Cloud People – Simulacra (2024)
Artist: Cloud People
Album: Simulacra
Genre: Instrumental Progressive Rock
Label: Apollon Records
Year Of Release: 2024
Quality: FLAC (tracks)
Tracklist:
01 – Simulation (00:03:30)
02 – Chemtrails (00:05:46)
03 – Area 91 (00:05:21)
04 – Hollow Moon (00:06:56)
05 – Project Blue Beam (00:04:48)
06 – Pandora’s Hoax (00:08:05)
07 – Element 115 (00:04:31)
08 – Cover Up (00:04:47)
Personnel:
– Andreas Sørensen Hauge (bass synth, electric bass)
– Benjamin Mekki Widerøe (saxophone, keys)
– Filip Mekki (keys)
– Fredrik Mekki Widerøe (drums, guitar, keys)
– Morten Olsen (guitar, baritone guitar, keys)
Selling your only games console and abstaining from gaming when you’re seventeen can shape your life in unexpected ways. For one thing, it means I still use the term “games console” which is probably out of date and makes me feel elderly. On the other hand, I don’t understand the appeal of hentai, and I’ve never felt the need to fall back on a pseudo-evolutionary hierarchy to understand heterosexual dating, so it’s clearly not all bad. It also meant that I missed the boat on the synthwave phenomenon which washed over the internet in the mid-2010s, but I made some late in-roads into the genre last year (Gunship, The Midnight) and I’ve enjoyed the increasing synthwave influence that has made its way into prog, from Ulver to Kyros to Etrange. This time it’s the Widerøe brothers—who you might know from the excellent prog rock/jazz fusion combo Seven Impale—forming the backbone of Norwegian quintet Cloud People bringing us synthwave via prog.

::::::::::

EXERCISES TO COMPLETE ::
1. Answer these questions using the album page:
(a) Which label released Simulacra?
(b) Which instruments does Morten Olsen play?
(c) Which band are the Widerøe brothers known from?
2. Repeat a stretch of the album page word for word, starting at the words "03 – Area 91" and stopping after "synth, electric bass)".

SUPPLIED MATERIAL ::

::::::::::

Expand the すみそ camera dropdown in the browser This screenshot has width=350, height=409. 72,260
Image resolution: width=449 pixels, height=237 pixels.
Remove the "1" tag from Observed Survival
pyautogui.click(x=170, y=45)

::::::::::

FULL ANSWERS ::
1.
(a) Apollon Records
(b) Guitar, baritone guitar and keys
(c) Seven Impale

2.
03 – Area 91 (00:05:21)
04 – Hollow Moon (00:06:56)
05 – Project Blue Beam (00:04:48)
06 – Pandora’s Hoax (00:08:05)
07 – Element 115 (00:04:31)
08 – Cover Up (00:04:47)
Personnel:
– Andreas Sørensen Hauge (bass synth, electric bass)